9.3 9.2 Words in newsgroups

tf-idf within newsgroups to see which topics are the more frequent and influential

First step: get the frequency of words by newsgroup:

words_by_newsgroup <- usenet_words %>%
  count(newsgroup, word, sort = TRUE) %>%
  ungroup()

tf_idf <- words_by_newsgroup %>%
  bind_tf_idf(word, newsgroup, n) %>%
  arrange(desc(tf_idf))

head(tf_idf)

VISUALIZE EACH BOARD IN A TOPIC

tf_idf %>%
  filter(str_detect(newsgroup, "^talk\\.")) %>%
  group_by(newsgroup) %>%
  slice_max(tf_idf, n = 12) %>%
  ungroup() %>%
  mutate(word = reorder(word, tf_idf)) %>%
  ggplot(aes(tf_idf, word, fill = newsgroup)) +
  geom_col(show.legend = FALSE) +
  facet_wrap(~ newsgroup, scales = "free") +
  labs(x = "tf-idf", y = NULL)

Calculating pair-wise correlations between words within a newsgroup

library(widyr)

newsgroup_cors <- words_by_newsgroup %>%
  # newsgroup = items to compare, feature = what link one item to the others = word,
  # value = to do correlation on - n
  pairwise_cor(newsgroup, word, n, sort = TRUE)

head(newsgroup_cors)

Topic Modeling!

Latent Dirichlet Allocation (LDA) will be used to sort Usenet messages from different newsgroups.

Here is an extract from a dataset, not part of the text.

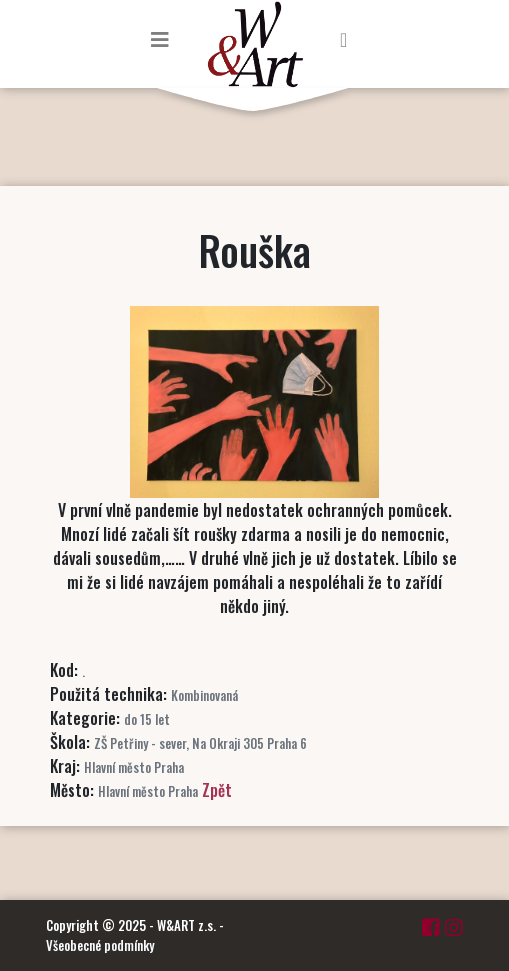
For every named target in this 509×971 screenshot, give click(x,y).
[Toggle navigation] (160, 39)
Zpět (217, 790)
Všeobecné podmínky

First, create the Document-Term matrix

# include only words that occur at least 50 times
word_talk_newsgroups <- usenet_words %>%
  # take only the sci related topics
  filter(str_detect(newsgroup, "^talk")) %>%
  group_by(word) %>%
  mutate(word_total = n()) %>%
  ungroup() %>%
  filter(word_total > 50)

# N = 70,794

# convert into a document-term matrix
# with document names that combines topic.word_n
talk_dtm <- word_talk_newsgroups %>%
  unite(document, newsgroup, id) %>%
  count(document, word) %>%
  cast_dtm(document, word, n)

# Returns Large Document Matrix: 1896 x 662

Do the topic modeling!

library(topicmodels)

talk_lda <- LDA(talk_dtm, k = 4, control = list(seed = 2016))

Visualize the modeling to see if the same newsgroups were formed!

talk_lda %>%
  tidy() %>%
  group_by(topic) %>%
  slice_max(beta, n = 8) %>%
  ungroup() %>%
  # reorder each term by beta coef within each topic
  mutate(term = reorder_within(term, beta, topic)) %>%
  ggplot(aes(beta, term, fill = factor(topic))) +
  geom_col(show.legend = FALSE) +
  facet_wrap(~ topic, scales = "free") +
  scale_y_reordered()

(skipped gamma distribution visualization)